The university’s examination committee rarely gives such outstanding graduation scores. José is now Master of Science in Micro and Nanotechnologies Engineering and took a job offer from SRON, following his dream of developing nanotechnology for use in space projects.
Supervised by Darren Hayton and Jian-Rong Gao, José first mastered terahertz characterization technique quickly. He then successfully tested and selected candidate detectors which are based on nano-scaled bolometer mixers and demonstrated them to work in a heterodyne array of 8 pixels. This is the key technology for terahertz cameras, needed for NASA’s next big stratospheric balloon observatory mission, called GUSTO.

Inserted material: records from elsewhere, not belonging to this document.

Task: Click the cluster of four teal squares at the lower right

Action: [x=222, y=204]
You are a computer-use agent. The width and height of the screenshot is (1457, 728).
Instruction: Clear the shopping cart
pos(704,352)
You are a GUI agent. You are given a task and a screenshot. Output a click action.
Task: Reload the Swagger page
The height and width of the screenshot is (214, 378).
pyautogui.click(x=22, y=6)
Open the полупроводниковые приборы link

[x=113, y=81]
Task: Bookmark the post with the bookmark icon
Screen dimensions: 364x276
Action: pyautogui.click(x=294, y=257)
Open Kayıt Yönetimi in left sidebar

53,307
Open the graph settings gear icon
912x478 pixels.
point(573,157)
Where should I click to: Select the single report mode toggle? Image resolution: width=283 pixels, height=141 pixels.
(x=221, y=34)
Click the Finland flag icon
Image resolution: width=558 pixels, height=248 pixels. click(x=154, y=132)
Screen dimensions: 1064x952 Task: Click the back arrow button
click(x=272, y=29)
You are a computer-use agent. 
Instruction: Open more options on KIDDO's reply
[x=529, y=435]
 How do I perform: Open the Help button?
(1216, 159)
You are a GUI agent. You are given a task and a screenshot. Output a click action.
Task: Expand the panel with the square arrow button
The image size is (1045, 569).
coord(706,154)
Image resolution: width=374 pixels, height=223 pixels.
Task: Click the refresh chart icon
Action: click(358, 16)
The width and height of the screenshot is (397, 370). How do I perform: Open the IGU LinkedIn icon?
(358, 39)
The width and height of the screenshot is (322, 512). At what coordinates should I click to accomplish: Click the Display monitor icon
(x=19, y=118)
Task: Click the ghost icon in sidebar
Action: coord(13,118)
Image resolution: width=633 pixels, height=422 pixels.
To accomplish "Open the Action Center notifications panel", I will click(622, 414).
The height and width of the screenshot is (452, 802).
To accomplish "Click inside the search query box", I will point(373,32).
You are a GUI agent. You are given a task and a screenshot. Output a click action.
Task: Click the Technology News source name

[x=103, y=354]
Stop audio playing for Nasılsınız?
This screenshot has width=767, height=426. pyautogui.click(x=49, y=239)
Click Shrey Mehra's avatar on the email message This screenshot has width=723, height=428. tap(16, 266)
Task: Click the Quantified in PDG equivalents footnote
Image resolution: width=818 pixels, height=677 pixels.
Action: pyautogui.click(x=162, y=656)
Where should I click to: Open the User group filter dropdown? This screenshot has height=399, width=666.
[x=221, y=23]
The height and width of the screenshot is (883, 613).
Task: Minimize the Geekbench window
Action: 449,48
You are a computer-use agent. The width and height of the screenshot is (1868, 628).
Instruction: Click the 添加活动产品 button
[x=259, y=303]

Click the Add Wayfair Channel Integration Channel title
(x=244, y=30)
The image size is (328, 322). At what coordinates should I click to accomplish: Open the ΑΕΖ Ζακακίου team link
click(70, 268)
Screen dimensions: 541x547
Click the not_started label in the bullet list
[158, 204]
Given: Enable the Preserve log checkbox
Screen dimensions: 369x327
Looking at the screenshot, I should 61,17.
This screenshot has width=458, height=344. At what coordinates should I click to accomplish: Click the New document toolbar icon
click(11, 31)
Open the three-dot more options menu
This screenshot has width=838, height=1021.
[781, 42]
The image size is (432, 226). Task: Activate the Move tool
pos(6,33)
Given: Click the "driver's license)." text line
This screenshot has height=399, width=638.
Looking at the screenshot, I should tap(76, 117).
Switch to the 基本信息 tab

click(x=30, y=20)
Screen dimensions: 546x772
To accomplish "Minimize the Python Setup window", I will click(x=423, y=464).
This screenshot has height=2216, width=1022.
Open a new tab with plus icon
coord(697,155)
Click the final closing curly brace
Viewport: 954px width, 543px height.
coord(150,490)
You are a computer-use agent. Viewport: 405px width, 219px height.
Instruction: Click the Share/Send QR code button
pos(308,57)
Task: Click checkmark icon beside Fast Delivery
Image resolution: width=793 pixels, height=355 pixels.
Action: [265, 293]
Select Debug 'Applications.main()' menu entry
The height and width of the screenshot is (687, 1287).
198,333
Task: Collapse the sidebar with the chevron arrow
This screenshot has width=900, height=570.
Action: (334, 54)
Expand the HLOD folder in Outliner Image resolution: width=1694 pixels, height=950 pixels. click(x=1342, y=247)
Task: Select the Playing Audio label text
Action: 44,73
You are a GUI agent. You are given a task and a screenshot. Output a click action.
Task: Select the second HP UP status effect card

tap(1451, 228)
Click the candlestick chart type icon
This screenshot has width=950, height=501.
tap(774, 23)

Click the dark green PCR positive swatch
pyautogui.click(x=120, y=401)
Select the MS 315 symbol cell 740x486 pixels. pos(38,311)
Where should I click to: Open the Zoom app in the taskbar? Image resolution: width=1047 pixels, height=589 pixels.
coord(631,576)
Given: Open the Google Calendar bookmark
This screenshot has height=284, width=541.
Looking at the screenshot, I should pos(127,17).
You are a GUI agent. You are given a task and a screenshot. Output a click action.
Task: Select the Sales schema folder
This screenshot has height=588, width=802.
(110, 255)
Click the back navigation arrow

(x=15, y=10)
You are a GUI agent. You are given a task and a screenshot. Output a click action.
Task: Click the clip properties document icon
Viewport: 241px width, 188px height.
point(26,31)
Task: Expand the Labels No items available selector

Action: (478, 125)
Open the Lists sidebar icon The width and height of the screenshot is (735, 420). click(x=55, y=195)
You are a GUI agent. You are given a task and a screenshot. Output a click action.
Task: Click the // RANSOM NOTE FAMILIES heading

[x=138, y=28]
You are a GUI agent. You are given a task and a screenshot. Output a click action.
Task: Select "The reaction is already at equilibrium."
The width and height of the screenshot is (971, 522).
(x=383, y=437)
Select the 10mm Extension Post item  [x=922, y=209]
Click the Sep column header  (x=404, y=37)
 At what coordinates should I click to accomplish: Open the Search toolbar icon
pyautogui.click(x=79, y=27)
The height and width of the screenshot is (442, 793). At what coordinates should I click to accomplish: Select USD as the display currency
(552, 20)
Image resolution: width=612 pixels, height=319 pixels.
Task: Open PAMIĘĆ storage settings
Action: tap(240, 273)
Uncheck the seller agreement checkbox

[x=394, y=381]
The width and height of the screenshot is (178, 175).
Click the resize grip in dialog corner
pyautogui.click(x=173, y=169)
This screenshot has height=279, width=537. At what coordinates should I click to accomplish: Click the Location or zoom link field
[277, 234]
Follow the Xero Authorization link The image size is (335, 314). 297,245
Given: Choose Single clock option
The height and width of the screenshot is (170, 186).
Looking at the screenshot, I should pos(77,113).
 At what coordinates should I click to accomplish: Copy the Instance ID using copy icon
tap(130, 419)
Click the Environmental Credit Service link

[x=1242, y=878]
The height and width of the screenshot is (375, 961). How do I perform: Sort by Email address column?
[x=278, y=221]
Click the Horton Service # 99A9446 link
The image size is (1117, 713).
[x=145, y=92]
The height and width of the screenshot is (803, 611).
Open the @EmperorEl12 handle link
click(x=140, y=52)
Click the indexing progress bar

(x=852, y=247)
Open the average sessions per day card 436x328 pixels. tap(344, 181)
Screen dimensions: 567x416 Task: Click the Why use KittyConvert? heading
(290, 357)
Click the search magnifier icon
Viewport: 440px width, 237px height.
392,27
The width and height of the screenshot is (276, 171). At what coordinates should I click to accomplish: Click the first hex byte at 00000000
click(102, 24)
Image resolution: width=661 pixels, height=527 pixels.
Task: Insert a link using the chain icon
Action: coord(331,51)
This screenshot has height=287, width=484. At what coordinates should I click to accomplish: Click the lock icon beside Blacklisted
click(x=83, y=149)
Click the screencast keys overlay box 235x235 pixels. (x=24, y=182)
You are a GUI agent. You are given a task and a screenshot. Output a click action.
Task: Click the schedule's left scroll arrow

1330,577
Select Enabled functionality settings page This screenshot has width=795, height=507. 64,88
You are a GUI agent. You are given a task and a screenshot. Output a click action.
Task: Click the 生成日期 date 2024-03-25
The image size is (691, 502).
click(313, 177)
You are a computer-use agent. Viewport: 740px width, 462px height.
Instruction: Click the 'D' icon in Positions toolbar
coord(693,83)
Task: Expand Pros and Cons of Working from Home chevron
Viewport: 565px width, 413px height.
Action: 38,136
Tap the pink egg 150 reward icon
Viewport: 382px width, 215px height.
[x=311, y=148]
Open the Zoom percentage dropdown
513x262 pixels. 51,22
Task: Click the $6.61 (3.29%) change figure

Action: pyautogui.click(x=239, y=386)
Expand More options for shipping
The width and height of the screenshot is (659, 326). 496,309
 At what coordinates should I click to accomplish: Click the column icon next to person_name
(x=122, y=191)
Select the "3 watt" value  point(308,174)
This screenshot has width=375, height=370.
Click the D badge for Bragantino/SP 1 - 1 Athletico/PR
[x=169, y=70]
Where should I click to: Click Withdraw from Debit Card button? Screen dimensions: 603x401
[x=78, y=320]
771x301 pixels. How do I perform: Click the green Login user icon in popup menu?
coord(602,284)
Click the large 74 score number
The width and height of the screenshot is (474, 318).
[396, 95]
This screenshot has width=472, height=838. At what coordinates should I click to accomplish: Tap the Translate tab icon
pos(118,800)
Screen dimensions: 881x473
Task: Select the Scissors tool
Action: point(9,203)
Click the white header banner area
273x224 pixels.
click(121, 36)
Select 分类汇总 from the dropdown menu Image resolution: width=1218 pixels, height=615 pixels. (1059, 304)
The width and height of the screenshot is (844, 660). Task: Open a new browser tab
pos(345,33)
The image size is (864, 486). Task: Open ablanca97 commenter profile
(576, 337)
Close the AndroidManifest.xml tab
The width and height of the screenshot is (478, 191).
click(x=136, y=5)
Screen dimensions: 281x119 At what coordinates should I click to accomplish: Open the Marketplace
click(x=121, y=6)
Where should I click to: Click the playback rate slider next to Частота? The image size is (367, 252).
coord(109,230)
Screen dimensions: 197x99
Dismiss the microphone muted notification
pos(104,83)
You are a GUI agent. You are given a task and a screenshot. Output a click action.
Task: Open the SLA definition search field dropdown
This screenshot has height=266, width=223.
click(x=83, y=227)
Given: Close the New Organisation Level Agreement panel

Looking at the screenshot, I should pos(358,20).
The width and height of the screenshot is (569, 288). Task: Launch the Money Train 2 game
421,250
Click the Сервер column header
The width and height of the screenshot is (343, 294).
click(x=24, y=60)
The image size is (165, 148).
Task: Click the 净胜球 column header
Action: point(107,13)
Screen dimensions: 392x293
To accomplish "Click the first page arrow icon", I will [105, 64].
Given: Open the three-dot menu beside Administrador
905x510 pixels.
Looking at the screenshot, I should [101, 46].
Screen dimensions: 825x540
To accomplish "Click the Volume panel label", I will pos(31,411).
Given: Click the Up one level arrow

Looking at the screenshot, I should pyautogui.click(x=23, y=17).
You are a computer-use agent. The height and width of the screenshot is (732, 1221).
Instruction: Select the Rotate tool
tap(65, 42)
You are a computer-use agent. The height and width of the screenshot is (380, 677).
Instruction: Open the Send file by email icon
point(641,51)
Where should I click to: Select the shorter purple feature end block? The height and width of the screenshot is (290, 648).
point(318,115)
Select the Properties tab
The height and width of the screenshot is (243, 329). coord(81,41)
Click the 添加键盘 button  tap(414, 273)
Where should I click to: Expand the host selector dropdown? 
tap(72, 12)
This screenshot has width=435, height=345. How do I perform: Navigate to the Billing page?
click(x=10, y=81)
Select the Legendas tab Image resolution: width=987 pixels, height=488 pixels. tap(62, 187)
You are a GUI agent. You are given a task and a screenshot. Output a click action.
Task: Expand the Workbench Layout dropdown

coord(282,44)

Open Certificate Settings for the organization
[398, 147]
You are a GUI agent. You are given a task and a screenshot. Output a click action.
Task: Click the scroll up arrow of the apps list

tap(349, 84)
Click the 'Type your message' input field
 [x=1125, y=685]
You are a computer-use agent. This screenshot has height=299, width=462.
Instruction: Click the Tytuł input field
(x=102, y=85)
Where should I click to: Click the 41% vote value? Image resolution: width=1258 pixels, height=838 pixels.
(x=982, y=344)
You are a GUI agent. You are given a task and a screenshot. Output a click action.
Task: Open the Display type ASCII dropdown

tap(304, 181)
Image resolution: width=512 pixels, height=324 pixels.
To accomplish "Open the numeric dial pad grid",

José’s work is a very important result to show NASA, before they make the final camera selection after they visit the principal investigator for GUSTO, the University of Arizona in January 2017. The cameras based on nano-bolometers are the potential for future far infrared space missions. With the novel cameras, astronomers will be able to pinpoint atoms and molecules in the interstellar medium in our galaxy, and untangle complexities about these areas in space.
The hot electron bolometer mixer devices were fabricated at the Delft University of Technology.
In November, Jian-Rong Gao and Darren Hayton will travel to Antarctica, preparing the launch of STO-2. This stratospheric balloon mission precedes GUSTO.
José’s graduation talk excited other students at NOVA University of Lisbon. His fellow student Ricardo Farinha graduated the same day and was also highly appreciated by the exam committee for his thesis work, performed at TU Delft and partly at SRON-Groningen.